SET TASK A:
In the Ohm's law text below, how many watts result when 6 volts is applied across 2 ohms?

TEXT TO READ:
▼

Say that resistance is 2 ohms and you have a 12 volt battery.
12 volts = 6 amps * 2 ohms
12 volts * 6 amps = 72 Watts (Amount of Energy Motor consumes)
Okay, so now you feed the motor a lower the voltage (6 Volts)... The amperage will NOT increase; in fact, here is what happens:
6 Volts = 3 amps * 2 ohms
6 Volts* 3 Amps = 18 Watts
Ohms Law:
Decreasing the voltage with an unchanging resistance results in lower amperage (current)
You can work the Algebra to solve for anything you want with either formula or a combination of the two.
Volts = Amps * Resistance
Amps = Volts / Resistance
Resistance = Volts / Amps
Honestly, chances are good that a DC motor operates somewhat like a transformer or inductor with collapsing magnetic fields. It likely has changing impedance instead of resistance; in other words, its resistance may change similar to how inductive reactance works in AC circuits.
Please, search google for out of phase impedance, inductive reactants, capacitive reactance, and you will know much more.
I do NOT have the time now to a project like this, but here is how I would have gone about it:
Get a regulated DC power supply and set the voltage at 6 Volts and measure the current with an ammeter (multimeter works great). It needs to be wired in SERIES to do this! Now, you have the voltage and the current, so calculating the resistance of the motor is not hard.
Now, set the regulated DC supply at 12 Volts and again measure the current then calculate the resistance. This is a method to determine if changing the voltage impacts the motor's internal resistance!
FYI, when light bulbs get hot, their internal resistance changes! I have only AC light bulbs, but for the purpose of lighting AC electricity is the Same as DC only the RMS AC voltage = the DC. Look up RMS
DO NOT do this at home unless you are experienced or careful working with dangerous voltages.

▲

SET TASK B:
Filter the entries below, keeping every line that contains the string "number". Case counts.

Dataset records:
▼

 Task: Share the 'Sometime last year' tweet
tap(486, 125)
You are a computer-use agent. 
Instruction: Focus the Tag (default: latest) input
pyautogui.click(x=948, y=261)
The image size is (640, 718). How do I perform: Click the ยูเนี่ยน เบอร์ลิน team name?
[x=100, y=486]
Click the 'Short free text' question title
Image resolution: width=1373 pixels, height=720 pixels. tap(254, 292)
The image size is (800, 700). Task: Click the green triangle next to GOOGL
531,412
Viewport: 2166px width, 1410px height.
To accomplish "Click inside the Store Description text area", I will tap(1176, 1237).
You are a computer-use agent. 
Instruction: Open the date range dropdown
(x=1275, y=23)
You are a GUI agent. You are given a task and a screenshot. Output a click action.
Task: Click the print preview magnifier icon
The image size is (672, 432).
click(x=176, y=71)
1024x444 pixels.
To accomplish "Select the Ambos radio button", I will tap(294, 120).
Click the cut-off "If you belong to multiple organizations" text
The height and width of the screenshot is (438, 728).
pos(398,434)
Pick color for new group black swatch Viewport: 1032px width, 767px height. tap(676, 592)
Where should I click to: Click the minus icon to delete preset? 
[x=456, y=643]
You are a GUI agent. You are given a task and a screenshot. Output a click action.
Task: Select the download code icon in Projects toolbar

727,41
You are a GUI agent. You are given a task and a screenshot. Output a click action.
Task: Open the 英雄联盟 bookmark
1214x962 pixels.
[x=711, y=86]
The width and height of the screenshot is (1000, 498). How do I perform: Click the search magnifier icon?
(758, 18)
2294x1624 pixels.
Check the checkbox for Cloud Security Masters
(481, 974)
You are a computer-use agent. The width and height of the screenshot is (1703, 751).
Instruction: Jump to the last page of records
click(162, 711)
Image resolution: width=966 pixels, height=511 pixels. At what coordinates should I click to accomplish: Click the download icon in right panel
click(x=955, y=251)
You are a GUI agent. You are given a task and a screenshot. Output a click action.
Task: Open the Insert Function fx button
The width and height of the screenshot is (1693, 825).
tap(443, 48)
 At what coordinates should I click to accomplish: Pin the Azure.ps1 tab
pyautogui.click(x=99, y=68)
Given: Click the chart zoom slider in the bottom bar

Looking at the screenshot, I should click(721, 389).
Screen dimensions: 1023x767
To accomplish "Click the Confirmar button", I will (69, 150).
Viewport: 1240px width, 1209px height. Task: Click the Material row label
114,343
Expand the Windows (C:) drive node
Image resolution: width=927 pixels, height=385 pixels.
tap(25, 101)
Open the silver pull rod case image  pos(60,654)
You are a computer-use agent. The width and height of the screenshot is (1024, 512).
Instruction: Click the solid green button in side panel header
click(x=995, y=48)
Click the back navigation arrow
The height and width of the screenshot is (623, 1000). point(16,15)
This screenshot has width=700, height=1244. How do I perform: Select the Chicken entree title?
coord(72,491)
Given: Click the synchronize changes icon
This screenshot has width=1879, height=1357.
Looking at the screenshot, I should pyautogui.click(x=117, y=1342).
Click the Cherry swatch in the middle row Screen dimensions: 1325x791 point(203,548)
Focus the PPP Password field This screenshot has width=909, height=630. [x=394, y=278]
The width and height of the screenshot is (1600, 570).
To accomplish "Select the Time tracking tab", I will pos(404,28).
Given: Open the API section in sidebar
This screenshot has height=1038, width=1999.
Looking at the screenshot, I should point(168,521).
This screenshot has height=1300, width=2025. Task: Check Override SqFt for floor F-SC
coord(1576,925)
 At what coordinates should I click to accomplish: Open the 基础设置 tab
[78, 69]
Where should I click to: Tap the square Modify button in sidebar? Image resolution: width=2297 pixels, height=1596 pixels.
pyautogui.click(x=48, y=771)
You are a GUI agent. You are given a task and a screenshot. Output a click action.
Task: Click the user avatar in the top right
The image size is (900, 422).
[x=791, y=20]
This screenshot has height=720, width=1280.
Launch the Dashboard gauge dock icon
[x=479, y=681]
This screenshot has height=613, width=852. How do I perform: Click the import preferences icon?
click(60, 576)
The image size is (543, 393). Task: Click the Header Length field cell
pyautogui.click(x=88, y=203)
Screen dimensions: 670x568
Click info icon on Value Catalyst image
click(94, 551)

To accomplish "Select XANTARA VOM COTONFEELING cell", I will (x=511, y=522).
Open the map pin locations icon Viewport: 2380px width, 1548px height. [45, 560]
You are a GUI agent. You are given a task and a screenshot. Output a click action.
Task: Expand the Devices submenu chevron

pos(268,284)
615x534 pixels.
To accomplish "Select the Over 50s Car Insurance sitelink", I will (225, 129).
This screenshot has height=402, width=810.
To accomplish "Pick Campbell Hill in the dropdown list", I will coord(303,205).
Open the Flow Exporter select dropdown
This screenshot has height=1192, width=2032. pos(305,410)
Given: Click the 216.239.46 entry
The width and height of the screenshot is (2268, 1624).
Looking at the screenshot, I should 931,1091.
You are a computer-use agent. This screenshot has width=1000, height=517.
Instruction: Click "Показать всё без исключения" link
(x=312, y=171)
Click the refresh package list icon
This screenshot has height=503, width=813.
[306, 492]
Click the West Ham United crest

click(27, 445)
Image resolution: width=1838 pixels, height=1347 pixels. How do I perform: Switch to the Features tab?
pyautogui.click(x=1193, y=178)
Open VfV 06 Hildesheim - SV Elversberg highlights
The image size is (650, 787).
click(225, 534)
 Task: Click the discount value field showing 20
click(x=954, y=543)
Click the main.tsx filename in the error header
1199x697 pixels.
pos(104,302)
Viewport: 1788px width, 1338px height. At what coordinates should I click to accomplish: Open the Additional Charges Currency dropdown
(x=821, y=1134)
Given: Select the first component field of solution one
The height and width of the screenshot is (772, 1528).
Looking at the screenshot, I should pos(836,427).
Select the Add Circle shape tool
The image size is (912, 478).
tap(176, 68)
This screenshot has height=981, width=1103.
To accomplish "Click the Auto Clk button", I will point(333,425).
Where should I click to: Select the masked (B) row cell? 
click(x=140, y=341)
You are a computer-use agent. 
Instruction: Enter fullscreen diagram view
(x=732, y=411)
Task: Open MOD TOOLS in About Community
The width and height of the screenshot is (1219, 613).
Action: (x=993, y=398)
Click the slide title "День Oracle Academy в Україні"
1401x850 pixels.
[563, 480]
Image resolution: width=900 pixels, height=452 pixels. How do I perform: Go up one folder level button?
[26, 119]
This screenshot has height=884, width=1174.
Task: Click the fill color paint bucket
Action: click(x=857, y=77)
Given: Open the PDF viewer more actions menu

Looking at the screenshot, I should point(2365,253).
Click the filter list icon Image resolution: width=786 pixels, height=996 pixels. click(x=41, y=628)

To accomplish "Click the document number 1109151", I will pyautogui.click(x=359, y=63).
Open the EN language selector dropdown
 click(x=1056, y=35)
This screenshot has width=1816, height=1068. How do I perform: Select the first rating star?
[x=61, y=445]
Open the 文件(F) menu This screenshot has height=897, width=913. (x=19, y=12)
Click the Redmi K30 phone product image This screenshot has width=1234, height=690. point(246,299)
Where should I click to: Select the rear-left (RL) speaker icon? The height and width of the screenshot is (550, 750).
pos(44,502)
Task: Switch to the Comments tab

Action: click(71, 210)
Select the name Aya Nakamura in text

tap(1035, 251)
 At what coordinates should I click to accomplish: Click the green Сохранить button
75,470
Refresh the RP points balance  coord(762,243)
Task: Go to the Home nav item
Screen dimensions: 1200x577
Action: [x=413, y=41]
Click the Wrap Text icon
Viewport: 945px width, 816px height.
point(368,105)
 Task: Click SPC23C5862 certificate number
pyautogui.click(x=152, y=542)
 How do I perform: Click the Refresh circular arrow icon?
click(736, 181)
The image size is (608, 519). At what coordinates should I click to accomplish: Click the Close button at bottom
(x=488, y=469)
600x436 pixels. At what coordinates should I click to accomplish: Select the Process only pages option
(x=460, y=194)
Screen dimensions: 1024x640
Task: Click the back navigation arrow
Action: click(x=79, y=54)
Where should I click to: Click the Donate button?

▲

EXERCISE SOLUTION A:
18 watts.

EXERCISE SOLUTION B:
To accomplish "Click the document number 1109151", I will pyautogui.click(x=359, y=63).
 Task: Click SPC23C5862 certificate number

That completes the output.